Einladungen

"Missverständliche Einladungen"

„Wollen wir zusammen einen Happen essen (einen Kaffee trinken) gehen?“ Eine solche Frage oder ähnliche Aussage: „Lassen Sie uns doch …“ sorgt oft für Unsicherheit und Missverständnisse. Dann nämlich, wenn sie als Einladung interpretiert wird, jedoch gar nicht als solche gemeint war – was sie genau genommen auch nicht ist!

Um Unstimmigkeiten zu vermeiden deshalb die Tipps: Wenn Sie jemanden tatsächlich einladen möchten, sprechen Sie das, bitte, klar aus. Formulieren Sie am besten einen (zusätzlichen) Satz wie: „Ich würde Sie (dich) sehr gern zum Essen (zum Kaffeetrinken) einladen.“ Fehlt in einer Aussage das Wort „einladen“ oder „Einladung“, gehen Sie vorsichtshalber hiervon aus: Es handelt sich lediglich um eine Frage der gemeinsamen Freizeitgestaltung. Nicht jedoch um das Angebot, die dabei entstehenden Kosten zu übernehmen. Sollte Ihr Gegenüber dies doch im Sinn gehabt haben, werden Sie dies spätestens erfahren, wenn Sie Ihr Portemonnaie zücken, um Ihren Anteil zu bezahlen.
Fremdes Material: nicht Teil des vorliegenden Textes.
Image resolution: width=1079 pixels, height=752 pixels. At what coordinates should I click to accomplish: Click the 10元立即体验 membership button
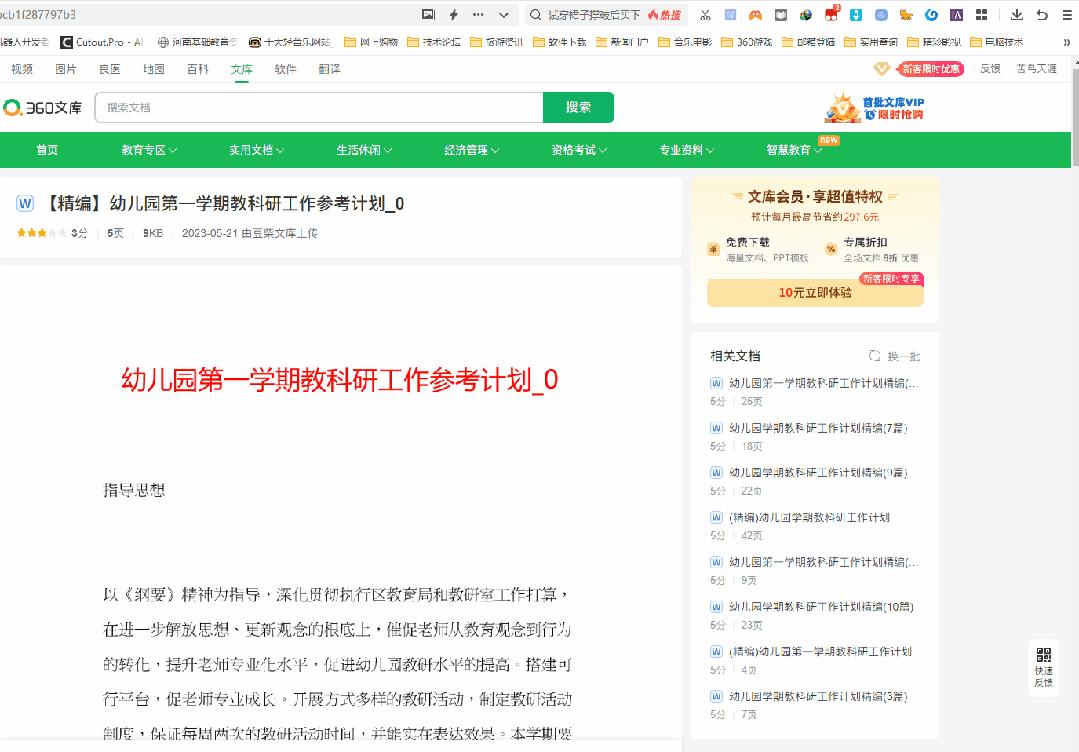(x=814, y=292)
"U.A.w.g." - Höflichkeit bei Zu- oder Absagen

Die Abkürzung „U. A. w. g.“ – um Antwort wird gebeten – gilt in einer Einladung nicht als unhöflich. Empfehlenswerter und verbindlicher ist allerdings ein ausformulierter Satz. Beispiel: „Wir bitten Sie bis zum … um Nachricht, ob Sie an der Veranstaltung teilnehmen werden. Antwort erbeten an … (Tel., Fax, E-Mail, Antwortkarte).“ Der höfliche Gast meldet sich auf jeden Fall auf dem gewünschten Kontaktweg innerhalb der angegebenen Frist.